- **Task item**
In the entries that follow, find the line containing "This screenshot has" and the line containing "Tap the light blue avatar of third commenter", then copy exactly everything from the first through the second except the pictures.

- **Recorded data**
####

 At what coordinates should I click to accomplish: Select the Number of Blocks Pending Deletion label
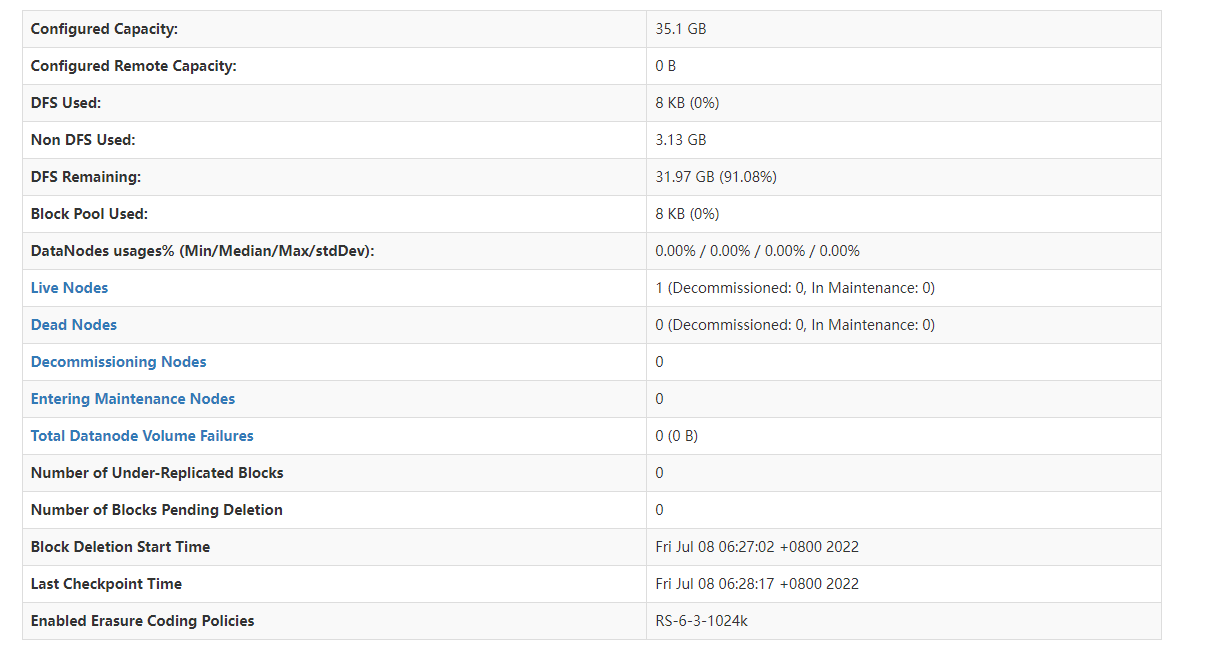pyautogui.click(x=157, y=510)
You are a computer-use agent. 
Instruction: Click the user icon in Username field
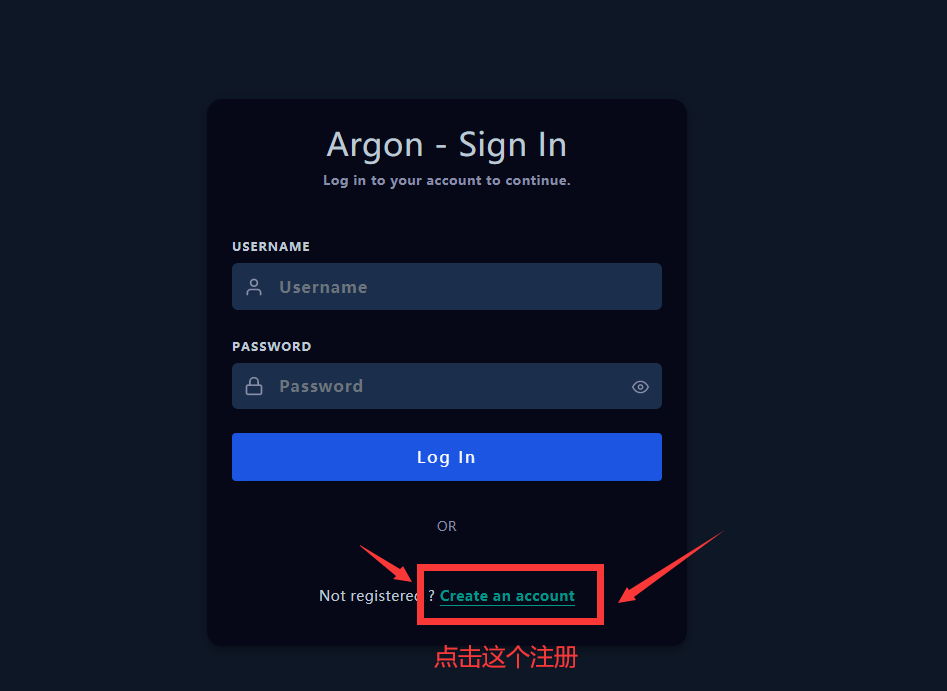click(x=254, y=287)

####

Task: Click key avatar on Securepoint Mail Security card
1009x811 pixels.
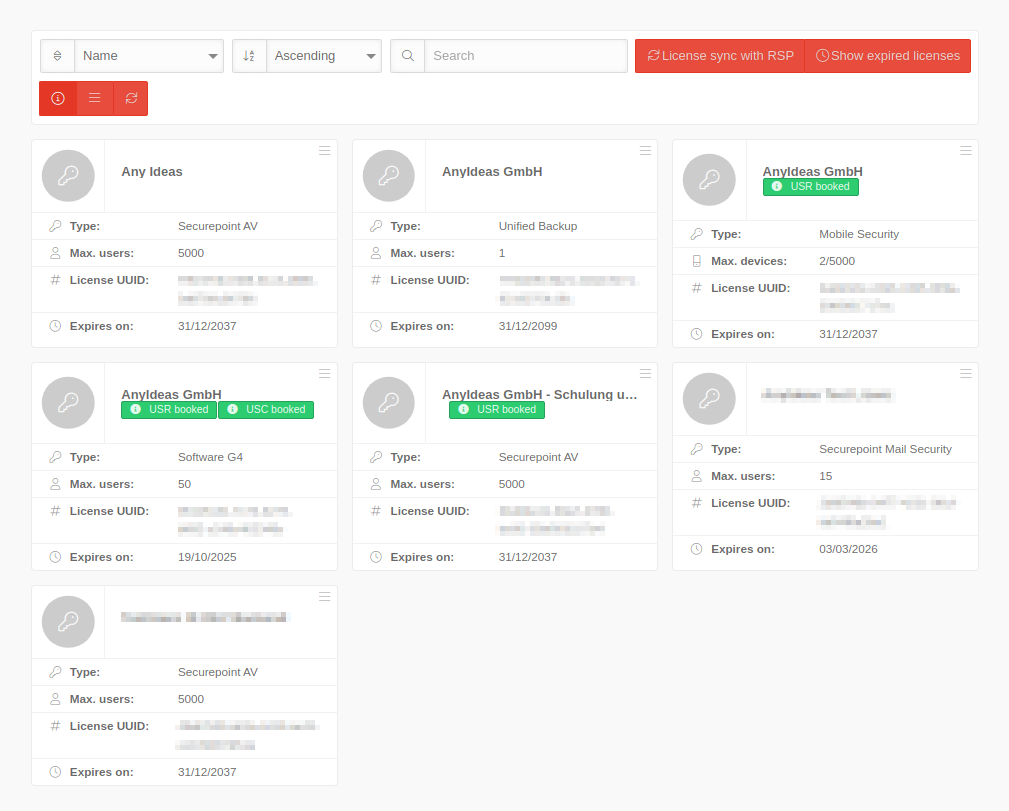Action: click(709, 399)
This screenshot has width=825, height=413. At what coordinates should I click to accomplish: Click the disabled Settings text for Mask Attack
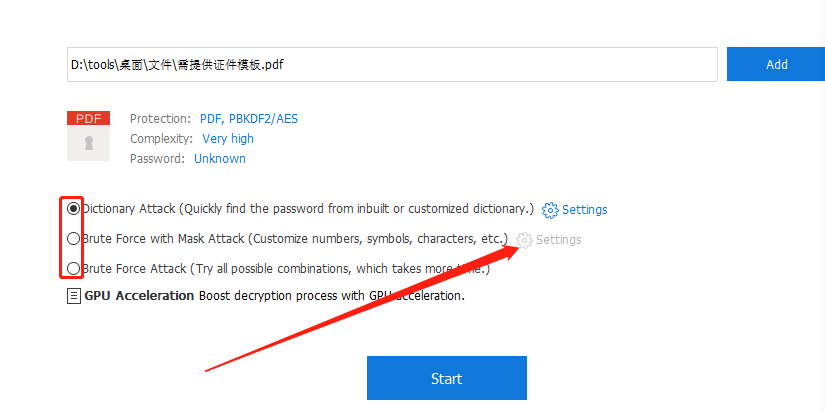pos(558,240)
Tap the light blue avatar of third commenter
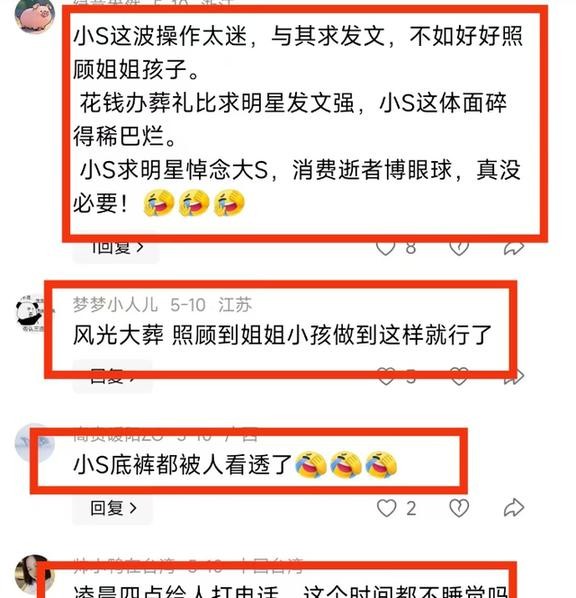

####

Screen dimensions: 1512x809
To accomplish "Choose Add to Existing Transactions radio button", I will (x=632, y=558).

####

- **Exercise answer**
This screenshot has width=825, height=413. At what coordinates should I click to accomplish: Click the disabled Settings text for Mask Attack
pos(558,240)
Tap the light blue avatar of third commenter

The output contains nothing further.